Stored data entries:
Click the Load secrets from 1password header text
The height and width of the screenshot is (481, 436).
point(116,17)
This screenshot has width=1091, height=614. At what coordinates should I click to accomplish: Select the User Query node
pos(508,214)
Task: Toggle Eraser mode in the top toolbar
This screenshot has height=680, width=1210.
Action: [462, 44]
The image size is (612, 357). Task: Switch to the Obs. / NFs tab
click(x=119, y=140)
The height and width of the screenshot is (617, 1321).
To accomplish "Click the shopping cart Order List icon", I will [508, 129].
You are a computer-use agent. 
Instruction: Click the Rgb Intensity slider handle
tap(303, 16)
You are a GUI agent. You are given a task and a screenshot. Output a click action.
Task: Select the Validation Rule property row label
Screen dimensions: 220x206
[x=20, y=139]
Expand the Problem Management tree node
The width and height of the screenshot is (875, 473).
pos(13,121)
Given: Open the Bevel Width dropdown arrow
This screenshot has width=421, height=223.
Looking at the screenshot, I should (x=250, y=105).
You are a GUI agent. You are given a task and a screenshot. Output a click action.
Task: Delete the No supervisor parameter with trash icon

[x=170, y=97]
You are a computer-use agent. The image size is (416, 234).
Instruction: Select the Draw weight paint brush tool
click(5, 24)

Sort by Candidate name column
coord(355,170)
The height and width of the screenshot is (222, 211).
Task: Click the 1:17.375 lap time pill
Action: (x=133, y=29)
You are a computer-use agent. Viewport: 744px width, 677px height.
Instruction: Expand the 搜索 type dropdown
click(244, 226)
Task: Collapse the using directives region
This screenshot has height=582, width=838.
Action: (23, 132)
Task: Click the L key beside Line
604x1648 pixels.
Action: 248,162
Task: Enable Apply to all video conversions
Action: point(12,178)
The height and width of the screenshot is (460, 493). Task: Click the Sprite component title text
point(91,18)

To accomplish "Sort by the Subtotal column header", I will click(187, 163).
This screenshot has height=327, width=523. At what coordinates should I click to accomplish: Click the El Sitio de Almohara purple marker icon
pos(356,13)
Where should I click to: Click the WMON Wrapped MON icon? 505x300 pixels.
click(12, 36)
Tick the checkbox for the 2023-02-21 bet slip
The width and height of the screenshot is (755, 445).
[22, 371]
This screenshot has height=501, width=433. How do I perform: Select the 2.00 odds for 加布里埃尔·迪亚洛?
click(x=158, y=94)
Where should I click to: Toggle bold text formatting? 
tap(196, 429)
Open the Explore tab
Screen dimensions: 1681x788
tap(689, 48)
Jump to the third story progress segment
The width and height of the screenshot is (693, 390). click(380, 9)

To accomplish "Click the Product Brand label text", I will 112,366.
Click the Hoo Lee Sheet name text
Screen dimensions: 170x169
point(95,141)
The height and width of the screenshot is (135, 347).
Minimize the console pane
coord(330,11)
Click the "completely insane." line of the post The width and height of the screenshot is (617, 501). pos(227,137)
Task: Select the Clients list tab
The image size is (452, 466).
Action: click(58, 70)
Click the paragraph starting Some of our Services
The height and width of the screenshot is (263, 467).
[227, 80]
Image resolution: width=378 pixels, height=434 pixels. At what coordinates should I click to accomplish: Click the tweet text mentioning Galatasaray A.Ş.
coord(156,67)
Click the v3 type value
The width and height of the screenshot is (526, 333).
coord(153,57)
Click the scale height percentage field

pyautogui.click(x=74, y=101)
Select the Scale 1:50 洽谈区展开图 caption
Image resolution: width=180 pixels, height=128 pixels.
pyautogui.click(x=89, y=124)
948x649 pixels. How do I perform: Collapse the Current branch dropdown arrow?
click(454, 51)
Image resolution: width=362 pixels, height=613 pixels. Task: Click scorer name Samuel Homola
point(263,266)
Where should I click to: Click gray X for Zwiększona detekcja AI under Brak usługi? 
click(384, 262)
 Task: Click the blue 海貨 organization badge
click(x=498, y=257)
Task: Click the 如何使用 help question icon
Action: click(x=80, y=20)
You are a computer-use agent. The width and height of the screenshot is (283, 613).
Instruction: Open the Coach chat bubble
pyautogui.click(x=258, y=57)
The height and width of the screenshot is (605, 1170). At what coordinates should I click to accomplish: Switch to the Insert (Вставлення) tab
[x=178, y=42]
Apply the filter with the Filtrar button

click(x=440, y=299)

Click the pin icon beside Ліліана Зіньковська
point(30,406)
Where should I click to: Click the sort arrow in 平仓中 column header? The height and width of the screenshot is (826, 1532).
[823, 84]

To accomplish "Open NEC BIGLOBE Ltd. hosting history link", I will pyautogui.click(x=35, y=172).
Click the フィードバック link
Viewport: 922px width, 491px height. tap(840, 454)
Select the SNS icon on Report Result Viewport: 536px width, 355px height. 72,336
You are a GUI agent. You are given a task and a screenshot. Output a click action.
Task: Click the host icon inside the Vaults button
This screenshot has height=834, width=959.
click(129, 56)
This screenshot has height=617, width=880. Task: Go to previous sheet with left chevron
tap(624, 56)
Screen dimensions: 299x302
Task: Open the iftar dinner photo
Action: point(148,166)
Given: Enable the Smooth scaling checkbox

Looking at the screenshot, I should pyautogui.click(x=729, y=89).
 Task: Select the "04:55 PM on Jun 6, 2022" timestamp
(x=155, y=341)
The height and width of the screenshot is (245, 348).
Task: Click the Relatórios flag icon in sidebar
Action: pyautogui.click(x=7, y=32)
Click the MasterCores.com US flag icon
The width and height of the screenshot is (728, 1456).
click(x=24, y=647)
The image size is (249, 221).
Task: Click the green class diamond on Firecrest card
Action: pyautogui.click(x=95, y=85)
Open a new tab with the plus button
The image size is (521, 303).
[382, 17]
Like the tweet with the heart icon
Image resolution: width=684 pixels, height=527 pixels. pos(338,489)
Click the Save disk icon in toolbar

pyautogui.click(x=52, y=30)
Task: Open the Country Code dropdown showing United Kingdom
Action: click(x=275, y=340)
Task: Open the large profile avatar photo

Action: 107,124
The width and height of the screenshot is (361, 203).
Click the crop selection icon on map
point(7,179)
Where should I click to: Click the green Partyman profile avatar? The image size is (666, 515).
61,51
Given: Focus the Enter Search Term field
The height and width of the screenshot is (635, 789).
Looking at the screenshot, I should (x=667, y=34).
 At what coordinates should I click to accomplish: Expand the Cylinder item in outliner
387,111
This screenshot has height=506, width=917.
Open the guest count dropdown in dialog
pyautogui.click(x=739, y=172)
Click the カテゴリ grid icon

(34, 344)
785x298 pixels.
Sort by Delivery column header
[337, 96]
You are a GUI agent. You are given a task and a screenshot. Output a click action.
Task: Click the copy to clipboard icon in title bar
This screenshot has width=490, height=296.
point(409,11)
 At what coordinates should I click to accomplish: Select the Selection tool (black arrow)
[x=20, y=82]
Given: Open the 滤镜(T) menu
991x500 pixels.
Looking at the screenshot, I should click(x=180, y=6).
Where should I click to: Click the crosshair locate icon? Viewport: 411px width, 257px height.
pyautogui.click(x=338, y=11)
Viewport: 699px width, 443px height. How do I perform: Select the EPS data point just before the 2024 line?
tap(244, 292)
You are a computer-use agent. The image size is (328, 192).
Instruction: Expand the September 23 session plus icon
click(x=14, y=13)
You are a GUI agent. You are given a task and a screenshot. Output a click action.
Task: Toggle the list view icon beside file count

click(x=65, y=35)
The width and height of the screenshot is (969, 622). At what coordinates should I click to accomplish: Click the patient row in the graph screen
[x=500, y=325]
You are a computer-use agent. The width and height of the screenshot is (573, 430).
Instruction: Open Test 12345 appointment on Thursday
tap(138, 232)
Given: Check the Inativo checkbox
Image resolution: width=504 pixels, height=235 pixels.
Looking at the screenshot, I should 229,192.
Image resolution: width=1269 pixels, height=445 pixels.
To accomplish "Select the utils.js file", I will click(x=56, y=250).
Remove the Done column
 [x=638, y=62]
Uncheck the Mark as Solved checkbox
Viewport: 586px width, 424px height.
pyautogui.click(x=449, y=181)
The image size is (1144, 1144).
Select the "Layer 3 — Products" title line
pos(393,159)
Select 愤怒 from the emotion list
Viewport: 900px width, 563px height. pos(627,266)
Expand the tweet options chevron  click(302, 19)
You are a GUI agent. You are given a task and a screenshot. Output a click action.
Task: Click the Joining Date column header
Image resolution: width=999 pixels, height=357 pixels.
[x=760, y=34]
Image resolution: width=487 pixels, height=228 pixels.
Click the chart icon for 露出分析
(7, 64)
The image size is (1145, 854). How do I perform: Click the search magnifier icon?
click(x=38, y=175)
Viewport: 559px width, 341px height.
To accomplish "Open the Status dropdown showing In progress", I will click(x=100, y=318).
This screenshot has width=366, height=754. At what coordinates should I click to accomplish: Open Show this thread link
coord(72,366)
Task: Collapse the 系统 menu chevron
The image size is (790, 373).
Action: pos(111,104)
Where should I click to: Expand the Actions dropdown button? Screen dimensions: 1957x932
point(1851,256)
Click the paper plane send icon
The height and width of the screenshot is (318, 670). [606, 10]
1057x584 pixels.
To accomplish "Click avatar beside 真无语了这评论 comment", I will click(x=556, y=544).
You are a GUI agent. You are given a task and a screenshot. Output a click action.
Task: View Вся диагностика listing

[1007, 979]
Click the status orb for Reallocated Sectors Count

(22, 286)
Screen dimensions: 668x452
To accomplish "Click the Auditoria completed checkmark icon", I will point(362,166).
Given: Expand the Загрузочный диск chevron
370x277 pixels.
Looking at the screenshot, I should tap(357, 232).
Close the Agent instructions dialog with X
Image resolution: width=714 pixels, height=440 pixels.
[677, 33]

• What to produce: From the records above, repeat exactly the lines from the one with "Instruction: Open Test" through the one with "Viewport: 559px width, 341px height.", both included.

• Task response:
Instruction: Open Test 12345 appointment on Thursday
tap(138, 232)
Given: Check the Inativo checkbox
Image resolution: width=504 pixels, height=235 pixels.
Looking at the screenshot, I should 229,192.
Image resolution: width=1269 pixels, height=445 pixels.
To accomplish "Select the utils.js file", I will click(x=56, y=250).
Remove the Done column
 [x=638, y=62]
Uncheck the Mark as Solved checkbox
Viewport: 586px width, 424px height.
pyautogui.click(x=449, y=181)
The image size is (1144, 1144).
Select the "Layer 3 — Products" title line
pos(393,159)
Select 愤怒 from the emotion list
Viewport: 900px width, 563px height. pos(627,266)
Expand the tweet options chevron  click(302, 19)
You are a GUI agent. You are given a task and a screenshot. Output a click action.
Task: Click the Joining Date column header
Image resolution: width=999 pixels, height=357 pixels.
[x=760, y=34]
Image resolution: width=487 pixels, height=228 pixels.
Click the chart icon for 露出分析
(7, 64)
The image size is (1145, 854). How do I perform: Click the search magnifier icon?
click(x=38, y=175)
Viewport: 559px width, 341px height.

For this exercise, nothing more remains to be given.